Aufgabe 1 ▸ Nenne den Grund, aus dem Matthias Mayer laut dem Text über seinen Rücktritt am Mittwoch nicht angetreten ist.
Aufgabe 2 ▸ Setze den Text über Matthias Mayers Rücktritt im Anschluss an seinen letzten Satz fort.

Text ▸
═══
Ski alpin

Mayer erklärt sofortigen Rücktritt

Paukenschlag im österreichischen Sport: Der dreifache Olympiasieger Matthias Mayer hat am Donnerstag in Bormio völlig überraschend und mit sofortiger Wirkung seinen Rücktritt aus dem alpinen Skisport bekanntgegeben. „Ich habe die letzten Tage nachgedacht und ich muss sagen, für mich ist es Zeit, dass ich aus dem alpinen Weltcup zurücktrete“, erklärte der 32-jährige Kärntner im ORF-Interview vor dem Super-G, den er nicht mehr bestritt.

„Es war letztes Jahr eine gewaltige Saison mit der dritten olympischen Goldmedaille und ich bin heuer gut reingestartet und bin zufrieden. Aber es reicht einfach. Ich möchte mich recht herzlich bei meinen Sponsoren und beim ÖSV bedanken, alle haben einen super Job gemacht, ich bin gespannt, wie es weitergeht“, erklärte Mayer mit feuchten Augen im Zielhang von Bormio, wo nach der Abfahrt, die Vincent Kriechmayr gewonnen hatte, nun ein Super-G ansteht.

Mayer war am Mittwoch wegen einer Magen-Darm-Erkrankung nicht angetreten. Das nach der Besichtigung der Super-G-Strecke obligatorische und in der ZIB um 9.00 Uhr live geführte Interview nahm dann plötzlich eine kuriose Wende. Auf die Frage, ob er fit sei, meinte der Kärntner zunächst noch, dass die Piste in gutem Zustand und er eben auch fit sei, ehe er seinen Rücktritt bekanntgab. Diese Entscheidung sei spontan in ihm gereift, wie er weiters festhielt.
═══
Gesammelte Daten ▸
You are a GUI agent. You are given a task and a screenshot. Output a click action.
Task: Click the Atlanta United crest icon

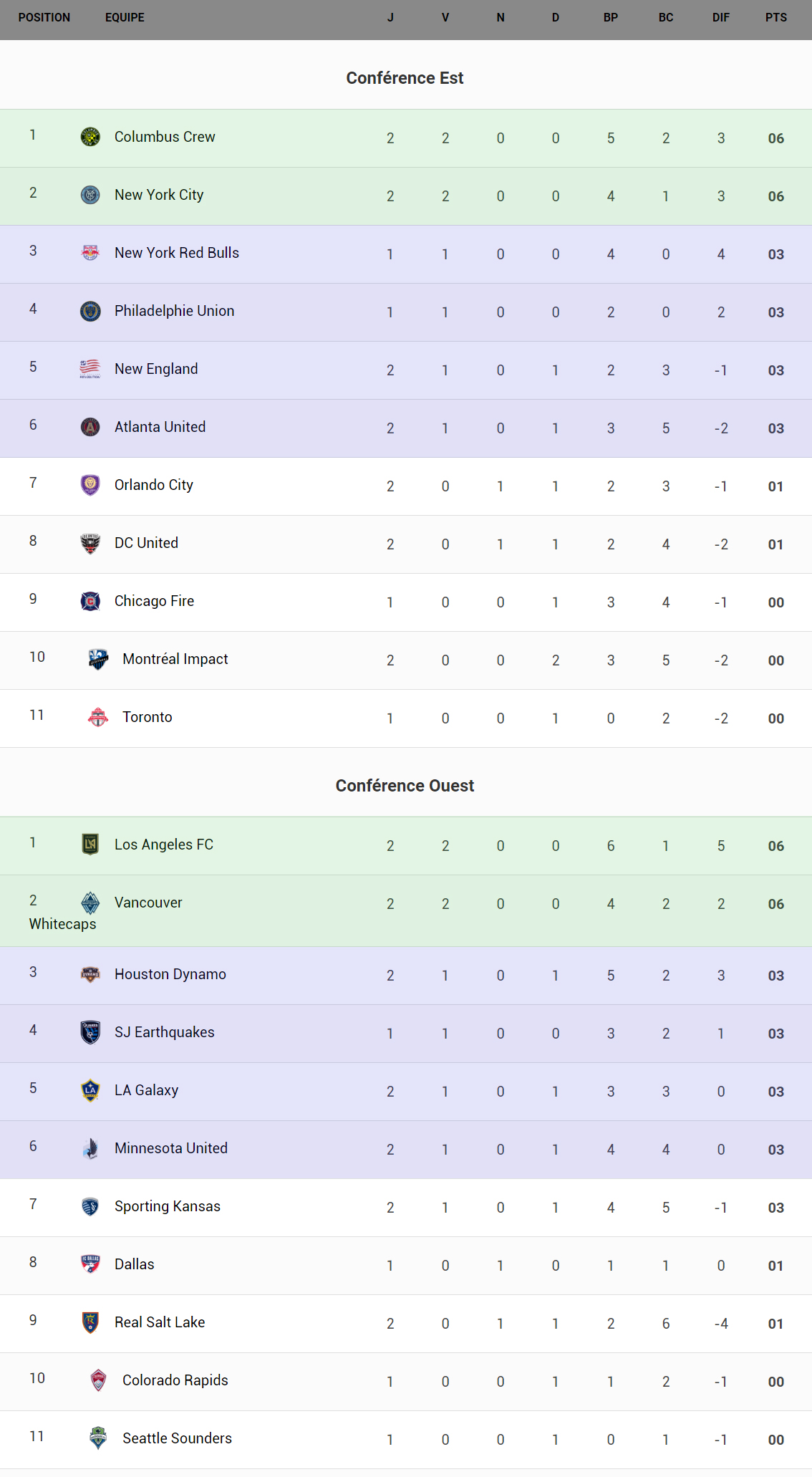90,427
═══
Richtige Antwort 1 ▸ Wegen einer Magen-Darm-Erkrankung.

Richtige Antwort 2 ▸
TV-Tipp: „Matthias Mayer – Die Karrierehöhepunkte des dreifachen Olympiasiegers“, am 1. Jänner um 15.50 Uhr in ORF1

„Habe nicht mehr so den Biss“

„Ich habe heute meine letzte Besichtigung gemacht und das reicht mir. Ich habe nicht mehr so den Biss“, erklärte Mayer. „Der Sport ist sehr wichtig für die Menschheit und so soll es auch weitergehen, aber für mich ist es okay“, erklärte der Speed-Spezialist seinen schnörkellosen und spontanen Rücktritt. „Wir sind alle anders, die einen machen es so, die anderen so. Ich freue mich, den Schritt zu machen“, betonte Mayer, der es weder den Teamkollegen noch seiner Familie gesagt hatte. Er ist bereits aus Italien abgereist und auf dem Weg in seine Heimat. Auf die Frage, was er vorhabe, meinte Mayer mit einem Lächeln: „Leben!“

Mayer über seinen Rücktritt

Der dreifache Olympiasieger Matthias Mayer hat am Donnerstag in Bormio völlig überraschend und mit sofortiger Wirkung seinen Rücktritt aus dem alpinen Skisport bekanntgegeben. Im Interview spricht er darüber, warum es zu der Entscheidung gekommen ist.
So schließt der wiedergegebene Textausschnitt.